**What you should do**
Look through the records and report how many lines include the word "icon", with no other words.
======== Given data
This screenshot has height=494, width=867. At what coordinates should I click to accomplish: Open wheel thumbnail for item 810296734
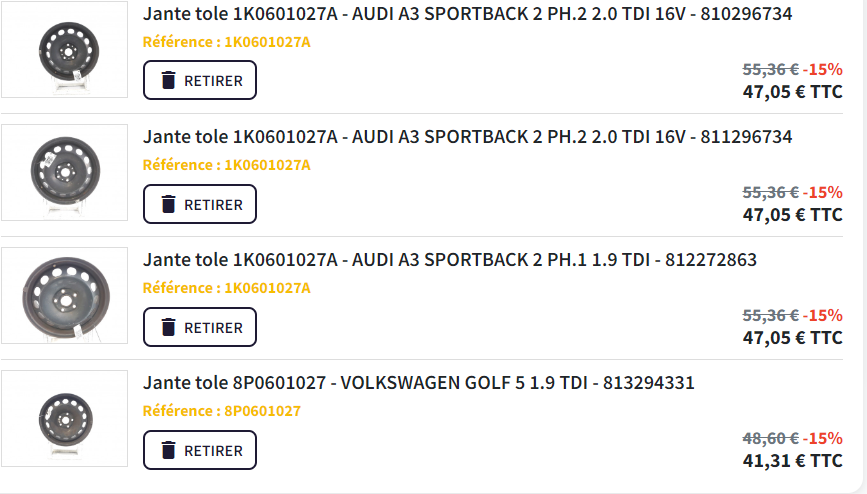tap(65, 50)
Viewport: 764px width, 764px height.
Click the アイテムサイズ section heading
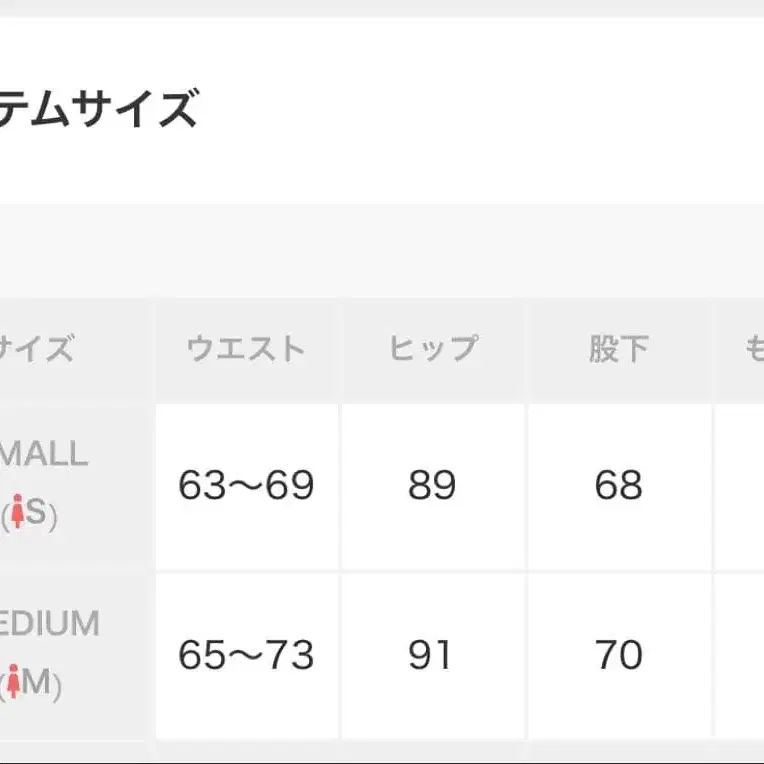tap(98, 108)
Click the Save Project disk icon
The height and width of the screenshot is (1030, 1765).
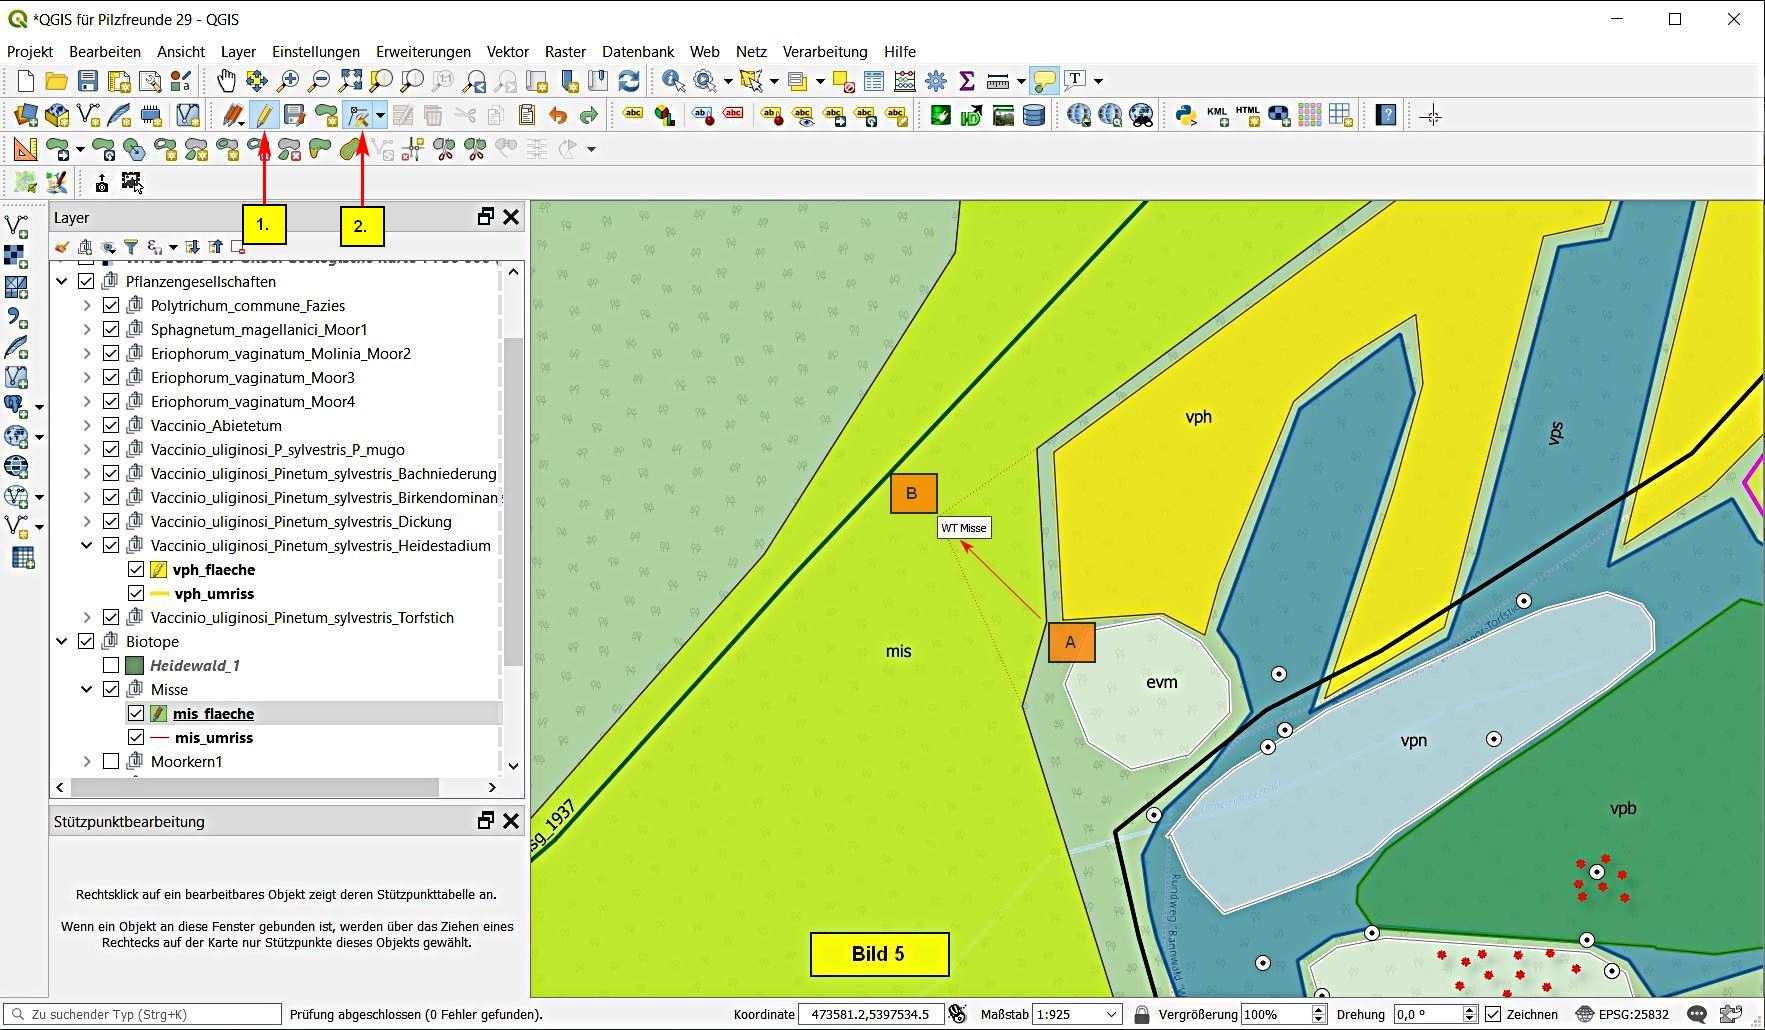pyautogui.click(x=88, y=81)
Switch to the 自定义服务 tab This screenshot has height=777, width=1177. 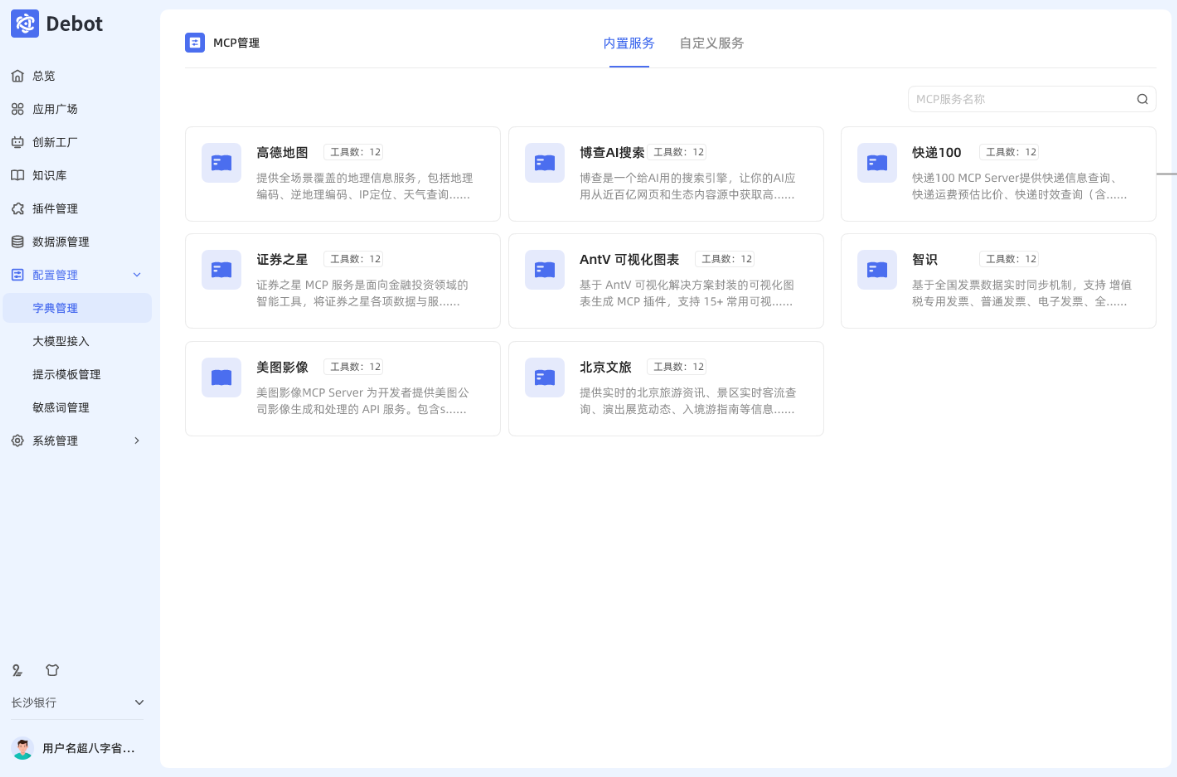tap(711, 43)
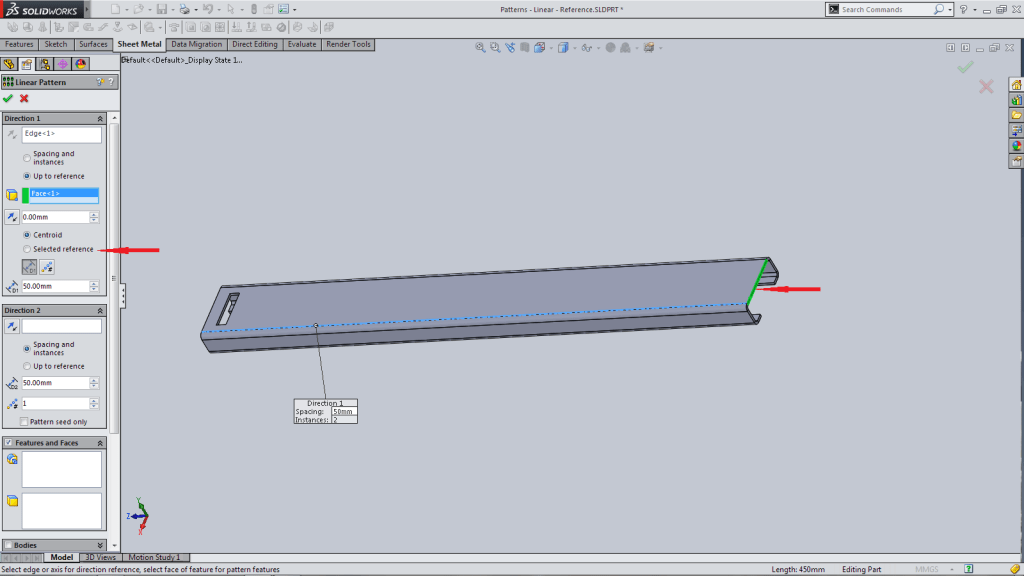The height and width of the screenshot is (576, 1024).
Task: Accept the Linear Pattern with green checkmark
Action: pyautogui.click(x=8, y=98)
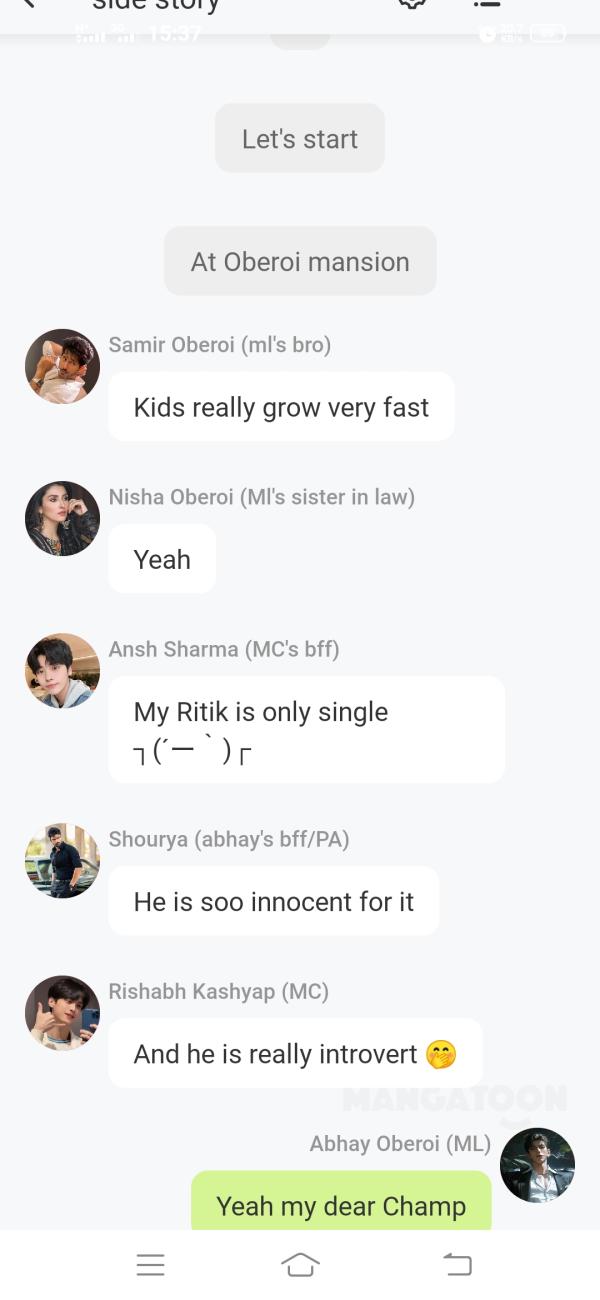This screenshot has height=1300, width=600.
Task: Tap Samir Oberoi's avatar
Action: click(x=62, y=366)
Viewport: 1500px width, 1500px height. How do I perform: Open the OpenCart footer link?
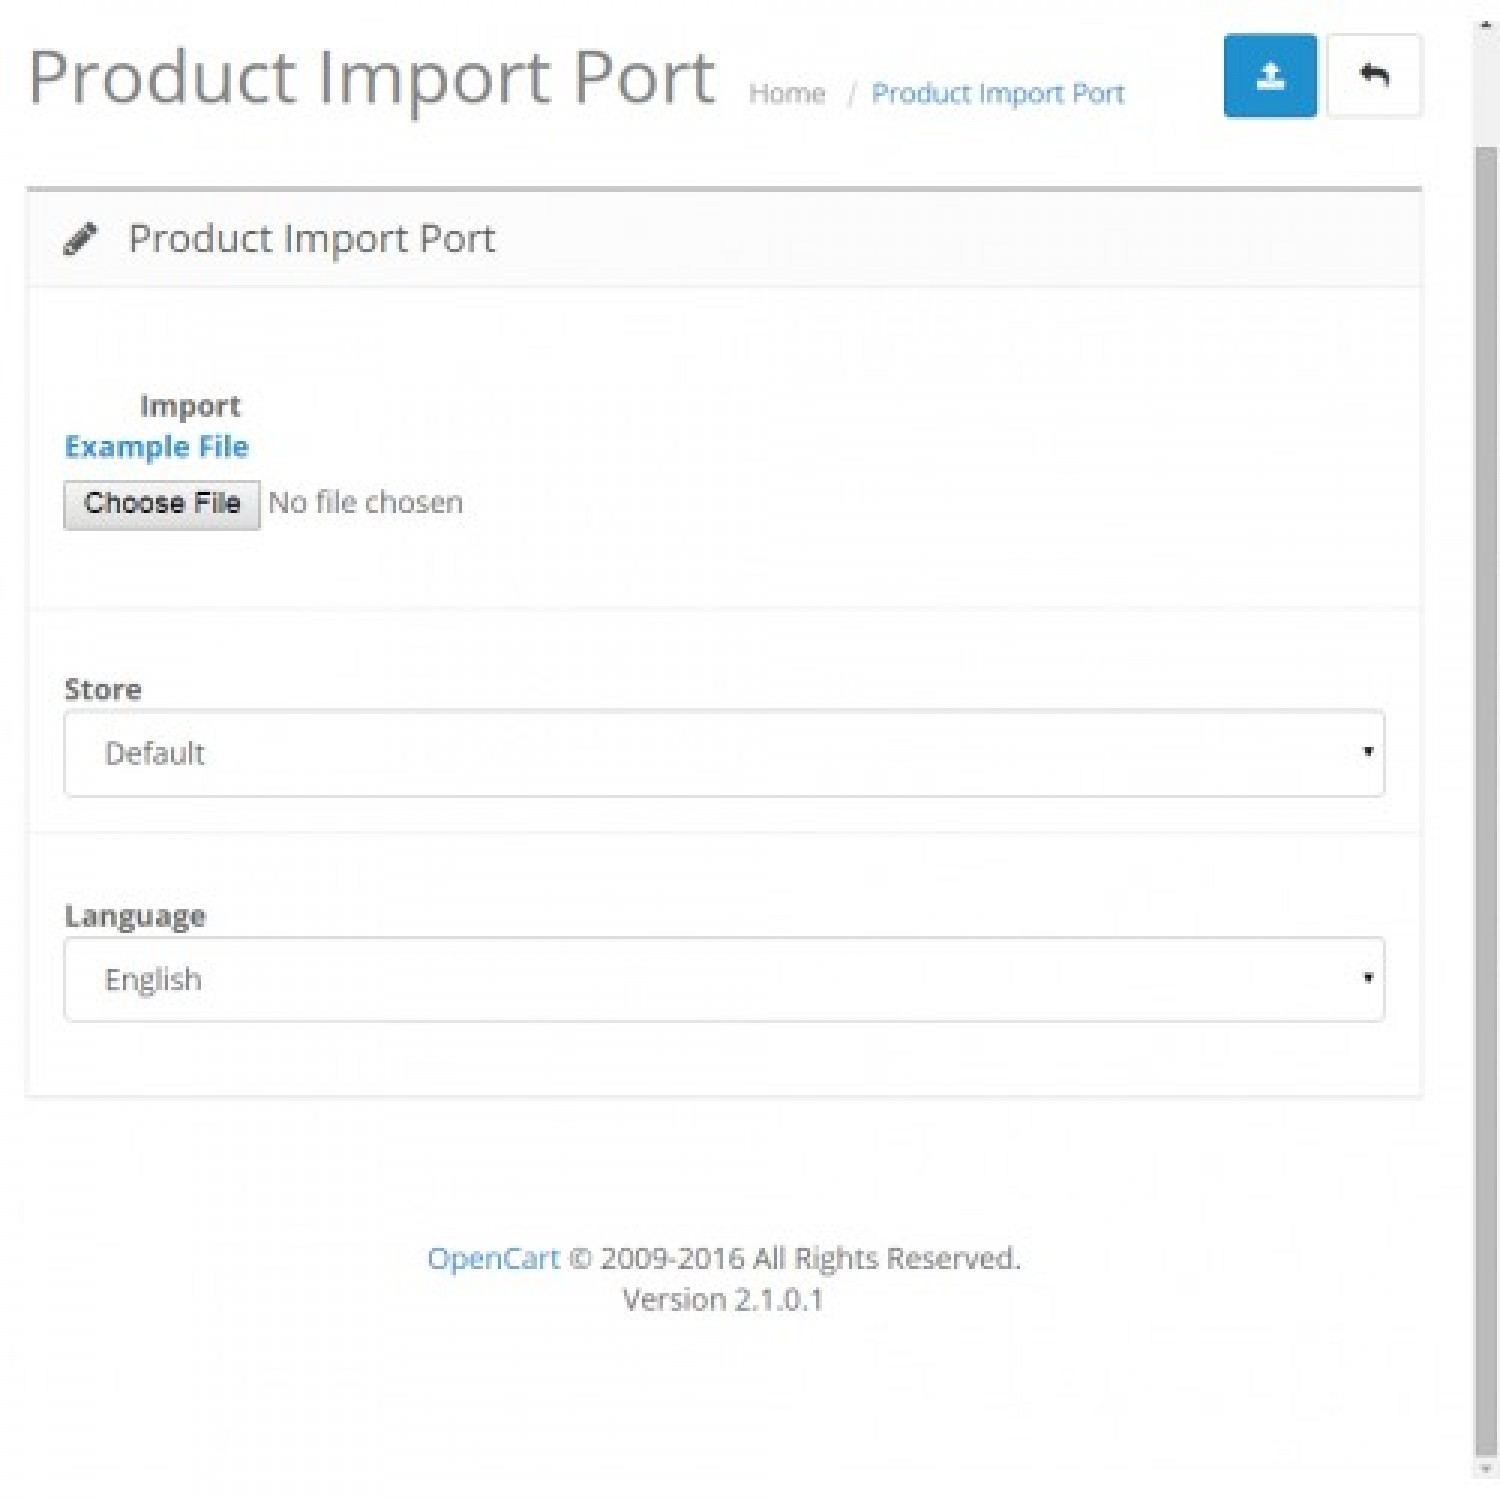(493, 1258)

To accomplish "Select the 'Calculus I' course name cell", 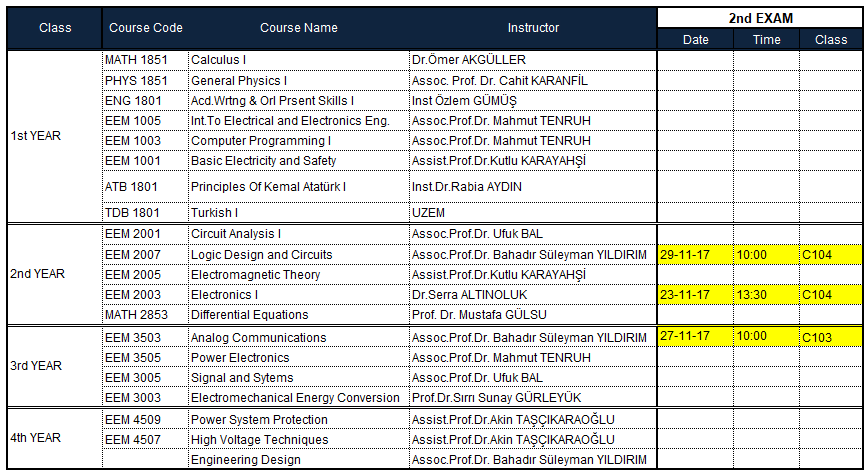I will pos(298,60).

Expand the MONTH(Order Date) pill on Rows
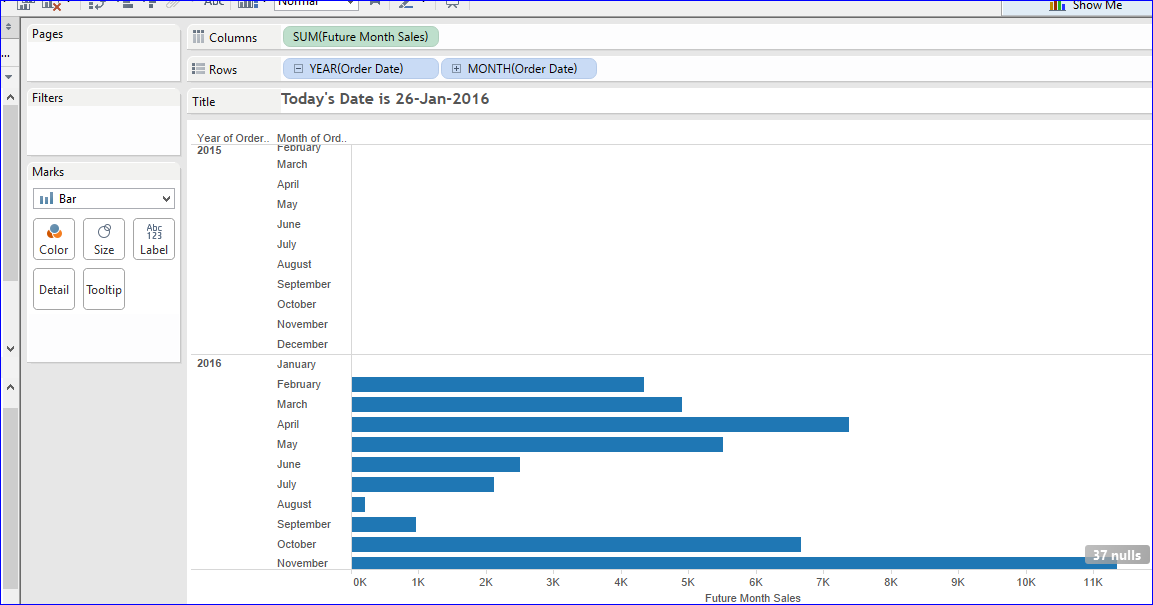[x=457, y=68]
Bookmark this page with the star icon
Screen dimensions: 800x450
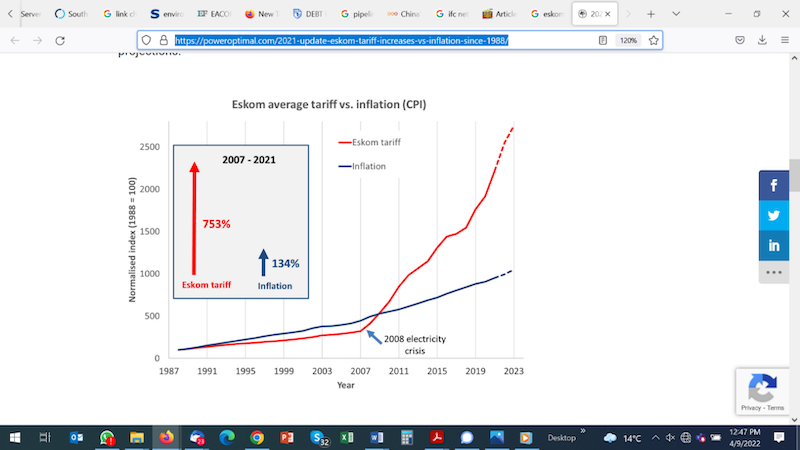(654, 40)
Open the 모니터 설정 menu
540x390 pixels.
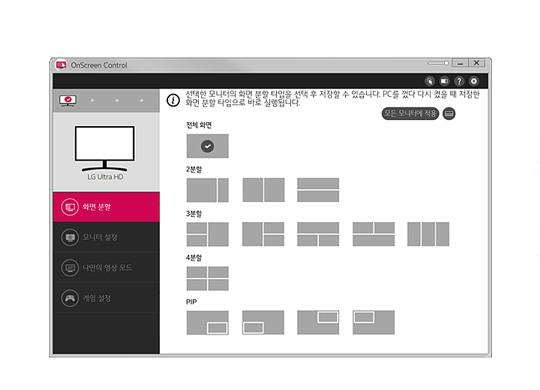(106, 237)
================
**Written solution**
2